Trespassing(32)
Can’t remember.
Or maybe I never paid attention.
Without a body, I can’t bury my husband, and his remains are still en route. He’ll be delivered to the same funeral home that took my mother. Lincoln and his partner have made the arrangements for me.
It’s surreal. I won’t believe Micah’s really gone until I’m holding his death certificate, until he’s officially stamped not alive. And maybe even then I won’t believe it.
If I’d known that cha-cha would be our last . . .
If I’d known, if I’d known, if I’d known . . .
A blink later, I look toward the sink, and Claudette is no longer there.
It’s dark outside.
Despite the late hour, Bella is coloring at her table, and a syndicated sitcom blares from the television set. A witty line—Actually, it’s Miss Chanandler Bong—precedes laughter.
My abdomen is still tender with yellowing bruises from weeks of IVF needles, and I’m nauseous with the drastic hormonal shifts taking place in my body now that I’ve abruptly stopped the injections.
The shift in this house is just as drastic. One minute, I was prepping for a baby with my husband, and now I’m . . .
I don’t know what I’m doing now.
I’m not decorating the nursery. I’m not shopping for onesies and tiny Chicago White Sox wind suits. I’m not doing much of anything . . . including being a mother.
“She is not, Nini.” Elizabella’s voice isn’t much more than a whisper. “She’s just sad.”
I suddenly realize I can’t remember the last time I interacted with my daughter. Judging by the plethora of wrappers littering her table and the floor around it, she’s been grabbing snacks when she’s hungry. I have vague recollections of opening a juice box or two, but beyond that . . . I swallow a sob . . . I’ve been nearly catatonic. “Bella.”
She startles a little when I call her name. Her eyes widen.
“Bella, come here.” I’m out of my chair, gravitating toward her.
Pick up the pieces.
Just like after Mama died.
Like after the miscarriage.
Bella needs me.
“Mommy.”
Her body feels smaller than ever in my embrace.
“It’s okay,” I say.
“He’s at God Land.”
That’s what they tell me.
She pecks a tiny, wet kiss onto my cheek.
I stare out over the fairway and imagine the energy of summer on the course. Early tee times. Fair play. The faint scent of cigarette smoke drifts on the air.

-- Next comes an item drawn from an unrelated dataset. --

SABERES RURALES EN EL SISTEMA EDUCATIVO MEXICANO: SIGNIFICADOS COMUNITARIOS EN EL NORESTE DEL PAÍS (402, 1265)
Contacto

A split second later, I see it: the intermittent orange glow against a black felt sky. Someone puffing on a smoke.
I lock my gaze on it, and somehow I know he’s staring at us. Watching us.
Or . . . I tighten my arms around Elizabella.
Maybe it’s not me he’s looking at.
I could call the police. But I can’t prove he’s casing our house, and I don’t know what they would charge him with if they apprehended him.
Still, I hike Bella onto my hip and slink toward the sliding glass door. I turn the bolt and yank down the Roman shade to shut out the rest of the world. But then, I catch sight of the windows in the breakfast room. We live in a fishbowl. All these windows!
She wiggles. “Down.”
I let her down, when all I really want to do is keep her next to me in one of those slings I used when she was a baby.
“Just a minute, baby. Stay right with me.”
Frantically, I pull on cords, lower blinds. Rip at tiebacks. Catch sight of more glass in the kitchen, then in the dining room. Curtains fall over the windowpanes.
My legs are shaking as I dart to the front door and engage and reengage the two locks on it.
Bella’s shriek sends an adrenaline shot to my heart.
“Mommmmmmy!”
I trip on the rug in the foyer but catch myself against the wall to prevent a fall.
“Mommmmmmy!”
“Bella!” I’m nearly out of breath by the time I see her, screaming, pointing at the shades I just lowered over the patio doors. “Bella! What’s wrong?”
She’s sniffling over her words: “Nini. Nini saw.”
I fold my arms around her and pull her to the sofa. “What, baby? What did Nini see?”
Bella’s brown eyes, reddened at the rims with either fatigue or tears, widen. “Mommy.” A pair of fat tears curb over her pink cheeks.
I tighten my grip.
“I’m gonna go be with Daddy.”
Chapter 15
“Bella, listen to Mama.” I take a deep breath. “Daddy is at God Land. It’s true, but you’re safe at home with me.”
Her cheeks puff out in frustration.
I reach for my phone when it rings and recognize the number as Detective Guidry’s.
Elizabella settles in on my lap.
I take the call. “Hello.”
“Mrs. Cavanaugh, we have a lead on your husband’s car.”
My mouth is dry, as if I’m about to cough. I don’t know why his car matters, if his plane has crashed, if he’s dead.
“Mrs. Cavanaugh?”
“I’m here,” I manage to say.
“I know it’s getting late, but would you mind if I stopped by?”